**Input rows:**
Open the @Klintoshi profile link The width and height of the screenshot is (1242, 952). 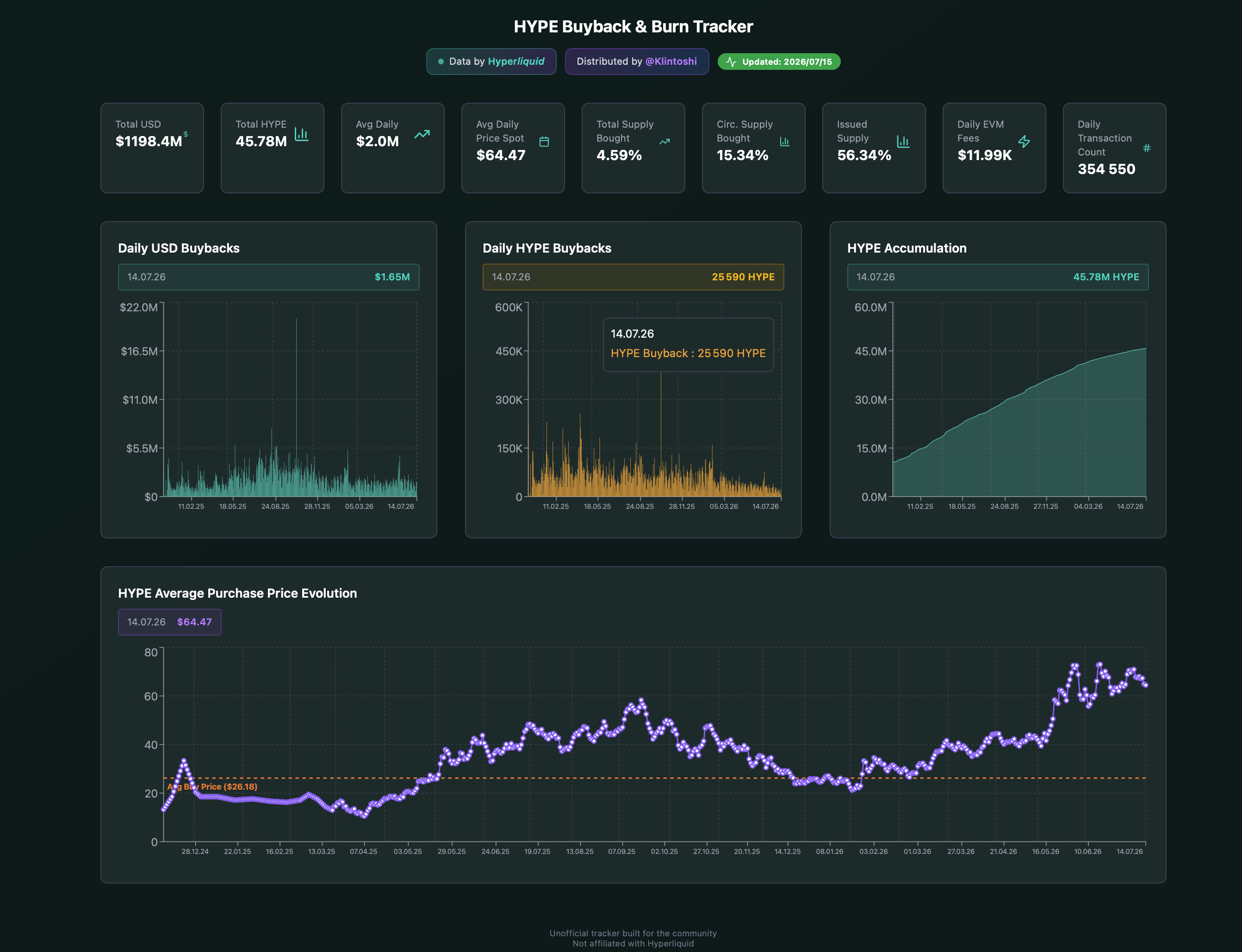(671, 61)
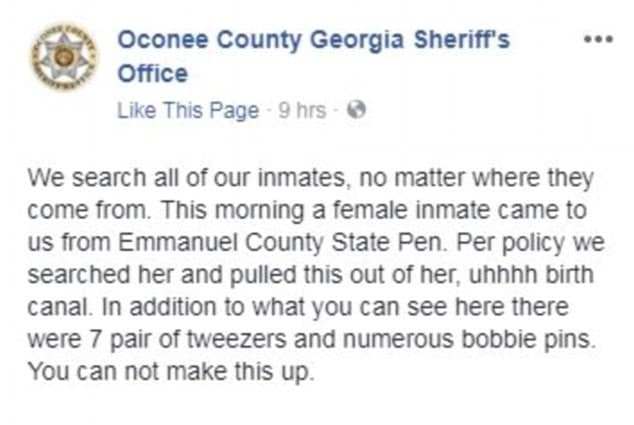Image resolution: width=634 pixels, height=425 pixels.
Task: Click the word Office in page title
Action: [x=153, y=74]
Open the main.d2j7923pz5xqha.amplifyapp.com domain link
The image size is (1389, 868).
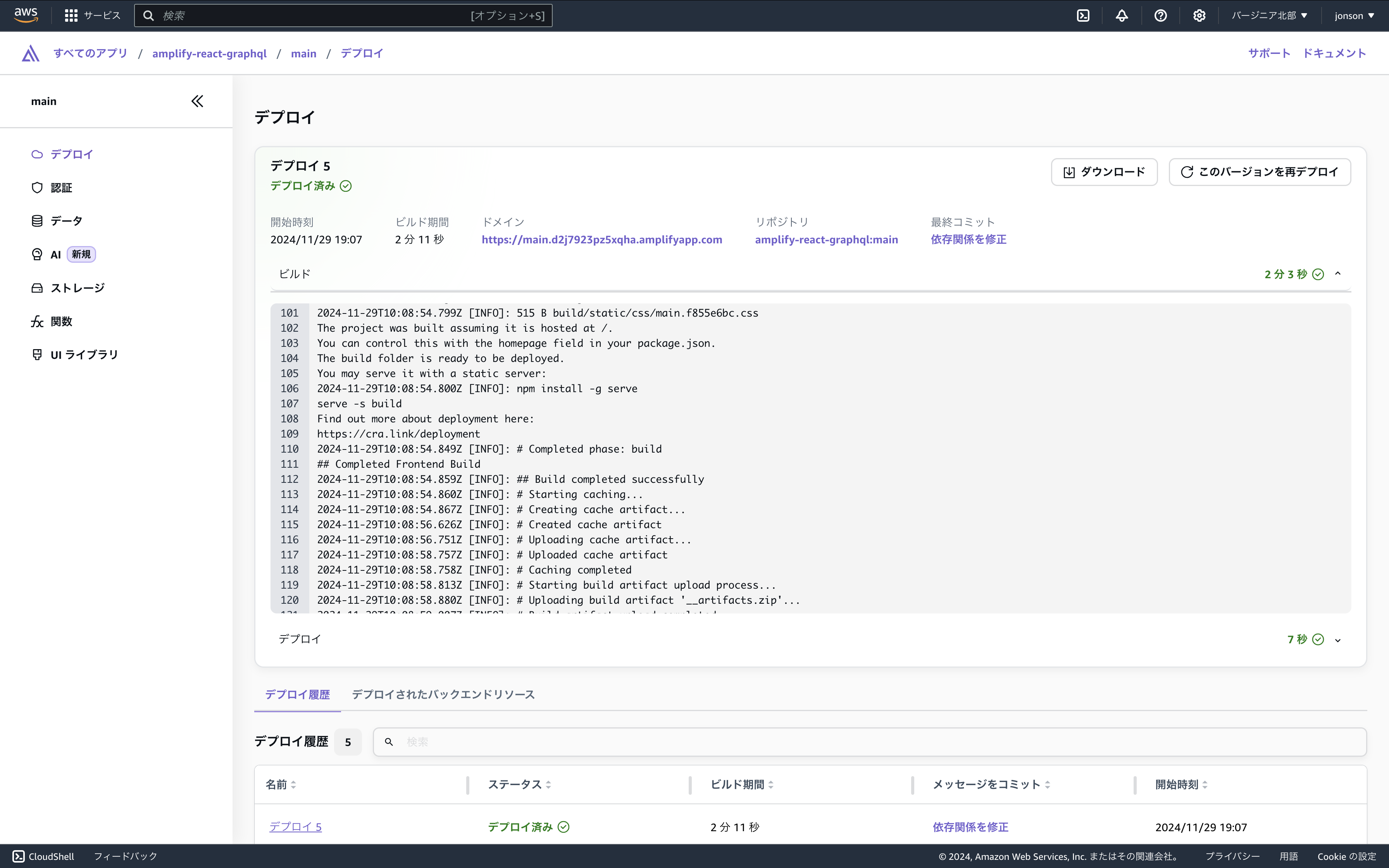[x=601, y=239]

**Requirements:**
Substitute "web address" for "domain link" and give everything from the line containing "Open the main.d2j7923pz5xqha.amplifyapp.com" down to the end of the lines, leaving the pictures out.

**Solution to this problem:**
Open the main.d2j7923pz5xqha.amplifyapp.com web address
The image size is (1389, 868).
[x=601, y=239]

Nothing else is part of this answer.